Rapid Validation of Target Rice miRNAs Genes in Transient Expression System

doi:10.13560/j.cnki.biotech.bull.1985.2019-0175

Abstract

Abstract: The aim of this study is to develop an accurate,rapid and convenient assay for experimental validation of target rice miRNA genes in transient expression systems and to lay a foundation for study the biological function of rice miRNAs. Many studies have confirmed that osa-miR169o may cleave the mRNA of OsNF-YA4（LOC_Os03g48970.1）. Here,the precursor gene miR169o（MIR169o）was co-expressed respectively with LUC empty vector,LUC-48970,and LUC-48970m3 fusion vector in transient expression systems in rice protoplast and tobacco. The LUC activity of each reaction was measured by the CCD imager and Luminometer. Combined with the miR169o levels detected by stem-loop qRT-PCR at the given time points,an optimized investigative system to validate targets of miRNAs was developed. In the rice protoplast system,LUC activity and miR169o expression level were increased gradually after transformation;the LUC activity attached the peak at 24 h. Meanwhile,the level of miR169o increased about 10-fold.
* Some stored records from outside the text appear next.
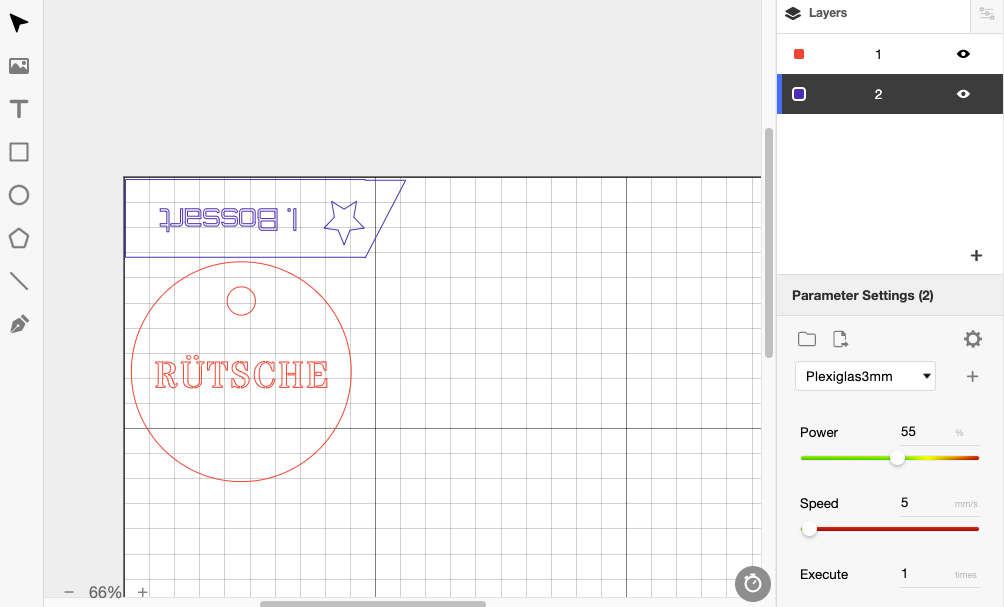Select the arrow cursor tool
Screen dimensions: 1004x607
18,23
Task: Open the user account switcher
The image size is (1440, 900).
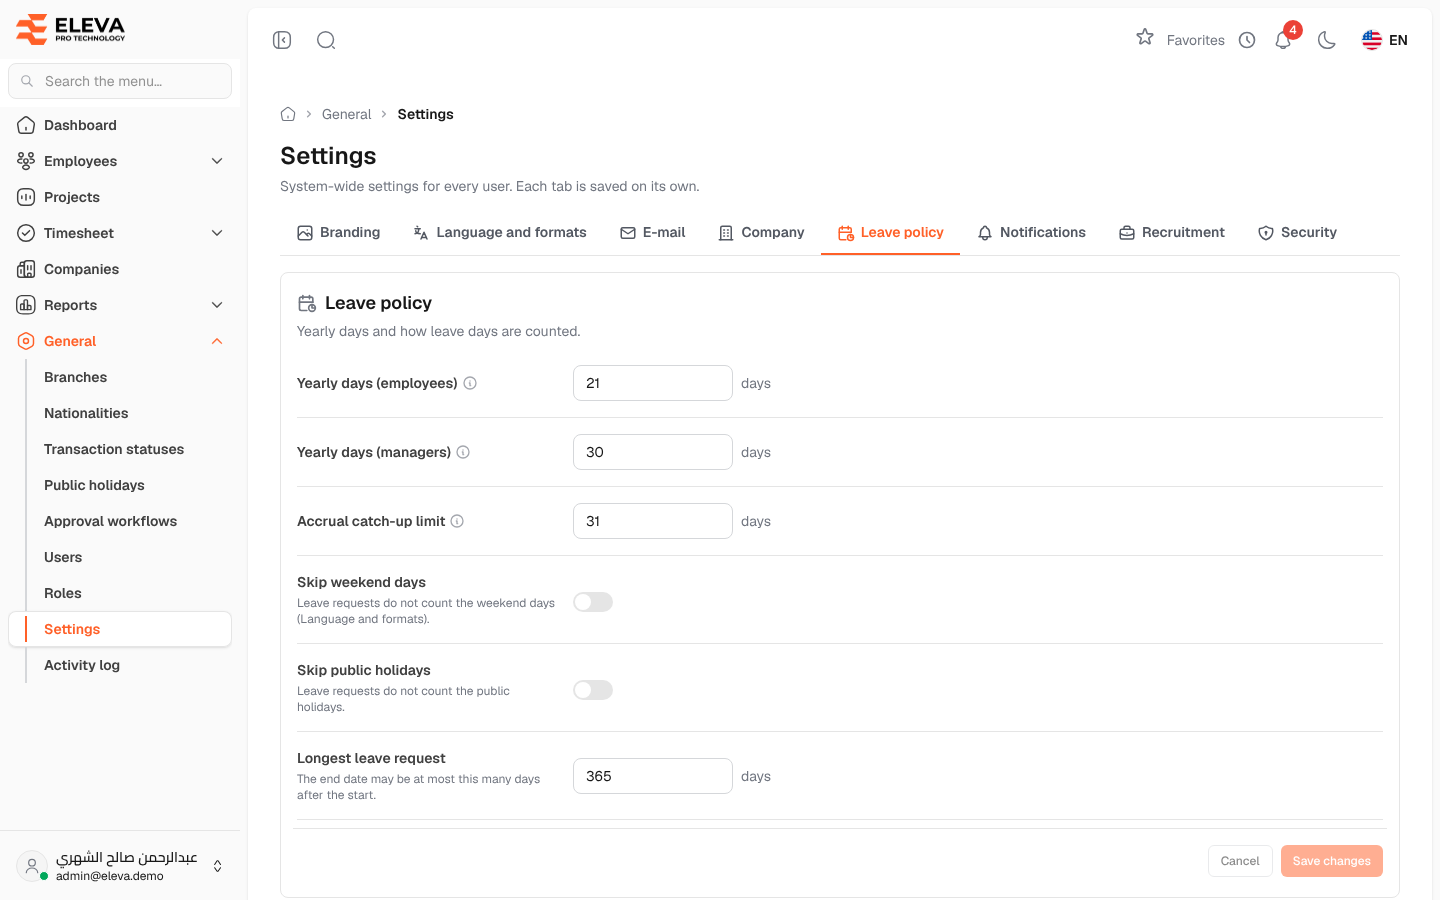Action: pyautogui.click(x=218, y=866)
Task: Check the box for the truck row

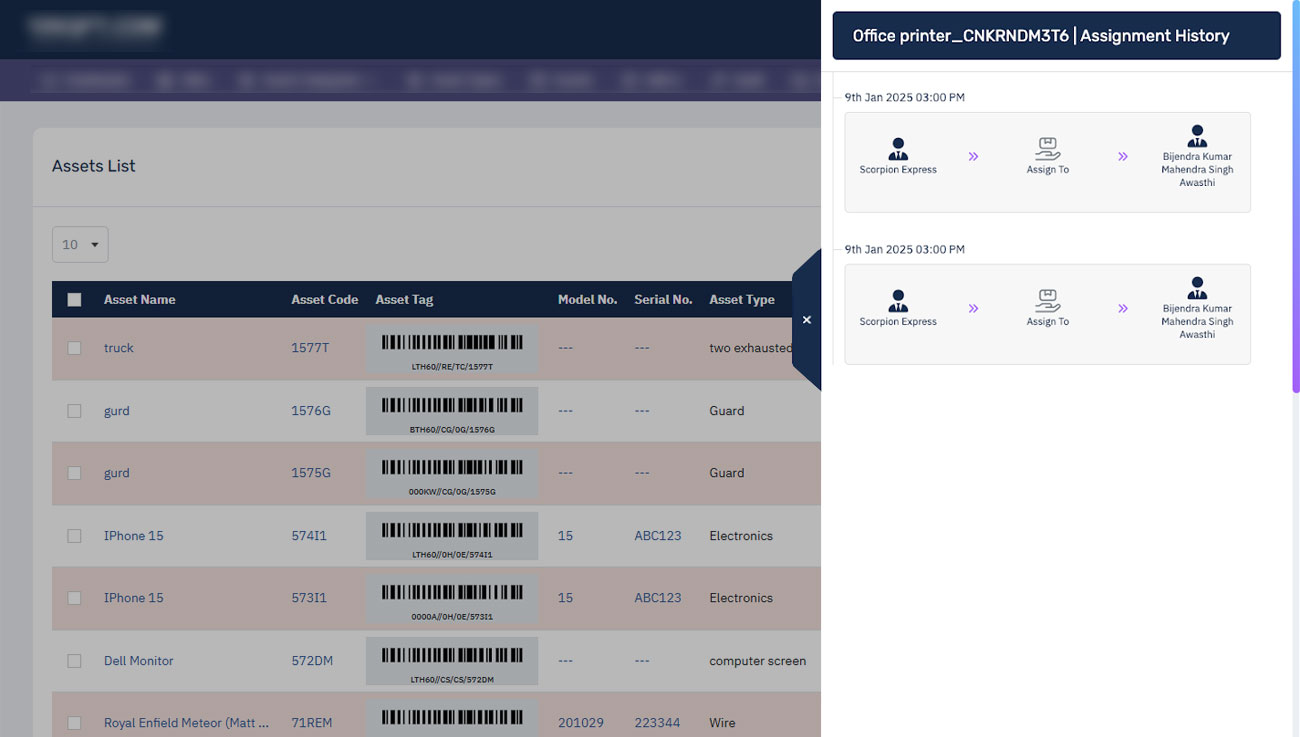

Thus,the optimal detection time in rice protoplast was between 24 h and 36 h after transformation. In Agrobacterium-mediated transient expression in tobacco,LUC activity peaked at 72 h and the level of miR169o increased to 20 folds at 48h after co-infiltration. The optimal detection time was between 48 h and 72 h after co-infiltration in tobacco. In sum,this system may provide an easy,fast,and almost in vivo method to validate the candidate target gene of rice miRNAs.

Key words: rice, miRNA, LUC, validation of target gene, transient expression system

HU Ji-xiang, CAO Ya-qian, ZHU Xiu-mei, YU Chao, TIAN Fang, YANG Feng-huan, CHEN Hua-min, HE Chen-yang. Rapid Validation of Target Rice miRNAs Genes in Transient Expression System[J]. Biotechnology Bulletin, 2019, 35(10): 57-63.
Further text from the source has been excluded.